São 14:45 da tarde e estou dentro deste confessionário que fede a mofo. Quase ninguém aparece aqui, afinal, o que uma igrejinha pequena no meio de um vilarejo praticamente despovoado tem a oferecer? Sou padre a tempo suficiente para saber que as pessoas só procuram a fé e Deus em datas importantes ou quando estão desesperadas. Ficar aqui dentro, ouvindo sobre os pecados infames de outras pessoas é uma lástima.

Deus sabe os sacrifícios que fiz para estar aqui hoje! Tanto tempo me dedicando e... a porta da igreja abre e fecha. Ouço passos. Alguém está caminhando em direção ao confessionário. Está escuro, mas vejo um vulto vindo em minha direção. Ele se senta. Ótimo, vou condenar alguém hoje! Respiro fundo e digo:

— Que a paz de Deus esteja convosco! Quem é você?

Uma voz feminina responde-me do outro lado:

— Eu tenho muitos nomes. Mas, por hora, quero ser apenas...Ninguém.

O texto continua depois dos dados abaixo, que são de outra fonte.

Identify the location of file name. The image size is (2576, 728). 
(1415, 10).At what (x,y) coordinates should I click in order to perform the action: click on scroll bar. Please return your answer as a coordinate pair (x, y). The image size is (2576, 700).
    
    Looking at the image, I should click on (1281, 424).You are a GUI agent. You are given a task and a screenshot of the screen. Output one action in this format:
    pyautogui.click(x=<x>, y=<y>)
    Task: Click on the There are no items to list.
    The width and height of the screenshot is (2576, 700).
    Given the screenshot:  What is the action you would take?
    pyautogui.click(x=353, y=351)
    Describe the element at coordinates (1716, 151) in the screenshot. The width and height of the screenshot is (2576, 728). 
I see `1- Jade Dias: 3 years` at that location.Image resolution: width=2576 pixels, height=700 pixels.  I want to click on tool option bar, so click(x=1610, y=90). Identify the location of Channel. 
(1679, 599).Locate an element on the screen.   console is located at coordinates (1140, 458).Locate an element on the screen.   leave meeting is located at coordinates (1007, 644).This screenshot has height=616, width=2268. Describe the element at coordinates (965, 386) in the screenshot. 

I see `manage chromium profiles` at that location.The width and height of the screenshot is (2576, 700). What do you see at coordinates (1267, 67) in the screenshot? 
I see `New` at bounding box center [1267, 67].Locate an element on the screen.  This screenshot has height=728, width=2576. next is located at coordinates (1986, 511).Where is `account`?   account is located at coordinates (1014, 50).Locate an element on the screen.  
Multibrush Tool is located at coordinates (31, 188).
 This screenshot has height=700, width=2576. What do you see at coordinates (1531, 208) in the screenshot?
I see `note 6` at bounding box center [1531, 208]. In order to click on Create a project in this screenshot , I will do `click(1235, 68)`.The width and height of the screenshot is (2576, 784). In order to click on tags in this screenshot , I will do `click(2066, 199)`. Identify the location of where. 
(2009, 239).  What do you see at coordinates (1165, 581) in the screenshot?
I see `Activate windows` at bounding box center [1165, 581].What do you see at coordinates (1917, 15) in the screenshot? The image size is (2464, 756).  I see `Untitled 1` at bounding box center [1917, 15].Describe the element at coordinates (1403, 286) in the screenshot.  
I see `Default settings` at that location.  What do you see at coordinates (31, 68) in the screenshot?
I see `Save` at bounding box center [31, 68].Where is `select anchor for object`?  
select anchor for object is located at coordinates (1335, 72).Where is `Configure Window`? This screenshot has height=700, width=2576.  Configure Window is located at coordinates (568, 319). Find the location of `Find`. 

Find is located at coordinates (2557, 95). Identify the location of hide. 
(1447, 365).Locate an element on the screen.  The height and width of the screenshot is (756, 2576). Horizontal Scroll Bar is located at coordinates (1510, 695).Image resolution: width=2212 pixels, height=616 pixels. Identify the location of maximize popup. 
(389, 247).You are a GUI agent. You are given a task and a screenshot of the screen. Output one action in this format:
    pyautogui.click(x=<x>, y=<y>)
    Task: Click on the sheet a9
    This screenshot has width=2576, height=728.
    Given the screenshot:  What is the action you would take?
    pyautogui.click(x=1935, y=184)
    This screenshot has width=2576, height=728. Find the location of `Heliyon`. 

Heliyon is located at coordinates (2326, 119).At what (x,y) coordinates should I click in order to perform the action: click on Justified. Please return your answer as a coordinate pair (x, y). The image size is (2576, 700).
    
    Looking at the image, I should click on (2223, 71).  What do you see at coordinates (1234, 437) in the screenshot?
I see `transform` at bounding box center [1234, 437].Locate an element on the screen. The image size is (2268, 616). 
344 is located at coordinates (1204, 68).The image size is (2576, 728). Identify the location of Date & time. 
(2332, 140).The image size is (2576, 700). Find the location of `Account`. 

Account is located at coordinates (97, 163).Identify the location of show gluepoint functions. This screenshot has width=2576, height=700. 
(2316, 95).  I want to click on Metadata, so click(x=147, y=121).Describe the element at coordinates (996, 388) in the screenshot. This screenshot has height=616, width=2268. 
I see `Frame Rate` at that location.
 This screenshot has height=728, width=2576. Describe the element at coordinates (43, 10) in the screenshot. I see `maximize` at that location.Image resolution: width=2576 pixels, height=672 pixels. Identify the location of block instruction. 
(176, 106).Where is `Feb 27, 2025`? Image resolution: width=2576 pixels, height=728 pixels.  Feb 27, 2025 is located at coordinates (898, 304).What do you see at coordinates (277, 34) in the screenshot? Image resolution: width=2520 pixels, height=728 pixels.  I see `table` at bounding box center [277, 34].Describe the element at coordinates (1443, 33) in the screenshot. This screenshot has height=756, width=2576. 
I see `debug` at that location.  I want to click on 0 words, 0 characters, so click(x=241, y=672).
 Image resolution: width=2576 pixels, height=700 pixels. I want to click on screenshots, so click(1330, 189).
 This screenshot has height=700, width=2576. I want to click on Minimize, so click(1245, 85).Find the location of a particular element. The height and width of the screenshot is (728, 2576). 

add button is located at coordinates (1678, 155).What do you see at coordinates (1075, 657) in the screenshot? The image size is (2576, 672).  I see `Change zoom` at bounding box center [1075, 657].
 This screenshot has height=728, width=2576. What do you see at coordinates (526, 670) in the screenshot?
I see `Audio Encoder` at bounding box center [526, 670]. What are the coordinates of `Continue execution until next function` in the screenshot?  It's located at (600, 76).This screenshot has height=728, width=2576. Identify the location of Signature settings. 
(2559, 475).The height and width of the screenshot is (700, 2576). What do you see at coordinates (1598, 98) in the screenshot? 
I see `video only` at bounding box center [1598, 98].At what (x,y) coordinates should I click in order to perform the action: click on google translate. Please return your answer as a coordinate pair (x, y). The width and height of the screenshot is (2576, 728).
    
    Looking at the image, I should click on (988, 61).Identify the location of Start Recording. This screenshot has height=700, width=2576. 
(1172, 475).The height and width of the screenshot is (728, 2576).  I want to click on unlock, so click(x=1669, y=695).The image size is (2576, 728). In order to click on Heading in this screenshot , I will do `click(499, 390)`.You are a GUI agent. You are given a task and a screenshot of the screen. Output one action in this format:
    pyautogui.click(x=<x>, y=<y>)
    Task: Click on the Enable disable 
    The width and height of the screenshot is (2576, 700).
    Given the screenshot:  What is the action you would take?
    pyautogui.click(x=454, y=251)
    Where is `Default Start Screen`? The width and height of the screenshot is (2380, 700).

O tom em que essas palavras foram pronunciadas cortaram minha alma. É como se essa pobre alma estivesse sendo atormentada. Há uma presença ruim rondando este lugar, posso sentir. Seguro com firmeza meu terço e respondo:

— Certo, Ninguém. Pode se confessar, estou aqui para ajudar.

— Tem certeza? Não foi isso que ouvi antes de entrar aqui —Ela solta um riso malicioso — Você disse algo como: "Vou condenar alguém hoje". E realmente você está certo, alguém será condenado, mas não serei eu...porque já estou condenada.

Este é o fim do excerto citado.